◆ Data for processing:
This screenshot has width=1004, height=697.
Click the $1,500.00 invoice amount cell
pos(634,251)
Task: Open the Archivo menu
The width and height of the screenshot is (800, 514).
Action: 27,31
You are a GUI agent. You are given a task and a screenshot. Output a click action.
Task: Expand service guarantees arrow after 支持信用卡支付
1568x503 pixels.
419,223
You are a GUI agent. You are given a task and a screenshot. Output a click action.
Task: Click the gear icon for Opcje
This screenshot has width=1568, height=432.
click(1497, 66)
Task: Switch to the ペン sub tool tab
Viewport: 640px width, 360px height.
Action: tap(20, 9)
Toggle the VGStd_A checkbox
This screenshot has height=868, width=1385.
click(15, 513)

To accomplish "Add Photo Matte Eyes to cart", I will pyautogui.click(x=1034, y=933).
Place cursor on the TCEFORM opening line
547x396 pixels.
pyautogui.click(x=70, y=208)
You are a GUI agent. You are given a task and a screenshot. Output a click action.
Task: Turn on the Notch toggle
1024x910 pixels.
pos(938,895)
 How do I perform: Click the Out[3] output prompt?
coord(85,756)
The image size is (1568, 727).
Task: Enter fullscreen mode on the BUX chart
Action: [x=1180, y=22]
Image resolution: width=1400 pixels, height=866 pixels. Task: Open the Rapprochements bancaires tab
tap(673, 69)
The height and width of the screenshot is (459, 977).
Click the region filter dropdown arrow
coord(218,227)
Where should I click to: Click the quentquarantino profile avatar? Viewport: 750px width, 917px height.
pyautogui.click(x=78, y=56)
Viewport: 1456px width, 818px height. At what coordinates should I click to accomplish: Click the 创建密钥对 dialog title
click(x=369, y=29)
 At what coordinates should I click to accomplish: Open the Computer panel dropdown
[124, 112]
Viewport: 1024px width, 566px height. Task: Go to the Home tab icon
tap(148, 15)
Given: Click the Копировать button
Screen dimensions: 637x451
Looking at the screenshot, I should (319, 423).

◆ Exercise: Each of the lines above should be printed again precisely as it reads.

◆ Worked solution:
This screenshot has width=1004, height=697.
Click the $1,500.00 invoice amount cell
pos(634,251)
Task: Open the Archivo menu
The width and height of the screenshot is (800, 514).
Action: 27,31
You are a GUI agent. You are given a task and a screenshot. Output a click action.
Task: Expand service guarantees arrow after 支持信用卡支付
1568x503 pixels.
419,223
You are a GUI agent. You are given a task and a screenshot. Output a click action.
Task: Click the gear icon for Opcje
This screenshot has width=1568, height=432.
click(1497, 66)
Task: Switch to the ペン sub tool tab
Viewport: 640px width, 360px height.
Action: tap(20, 9)
Toggle the VGStd_A checkbox
This screenshot has height=868, width=1385.
click(15, 513)

To accomplish "Add Photo Matte Eyes to cart", I will pyautogui.click(x=1034, y=933).
Place cursor on the TCEFORM opening line
547x396 pixels.
pyautogui.click(x=70, y=208)
You are a GUI agent. You are given a task and a screenshot. Output a click action.
Task: Turn on the Notch toggle
1024x910 pixels.
pos(938,895)
 How do I perform: Click the Out[3] output prompt?
coord(85,756)
The image size is (1568, 727).
Task: Enter fullscreen mode on the BUX chart
Action: [x=1180, y=22]
Image resolution: width=1400 pixels, height=866 pixels. Task: Open the Rapprochements bancaires tab
tap(673, 69)
The height and width of the screenshot is (459, 977).
Click the region filter dropdown arrow
coord(218,227)
Where should I click to: Click the quentquarantino profile avatar? Viewport: 750px width, 917px height.
pyautogui.click(x=78, y=56)
Viewport: 1456px width, 818px height. At what coordinates should I click to accomplish: Click the 创建密钥对 dialog title
click(x=369, y=29)
 At what coordinates should I click to accomplish: Open the Computer panel dropdown
[124, 112]
Viewport: 1024px width, 566px height. Task: Go to the Home tab icon
tap(148, 15)
Given: Click the Копировать button
Screen dimensions: 637x451
Looking at the screenshot, I should (319, 423).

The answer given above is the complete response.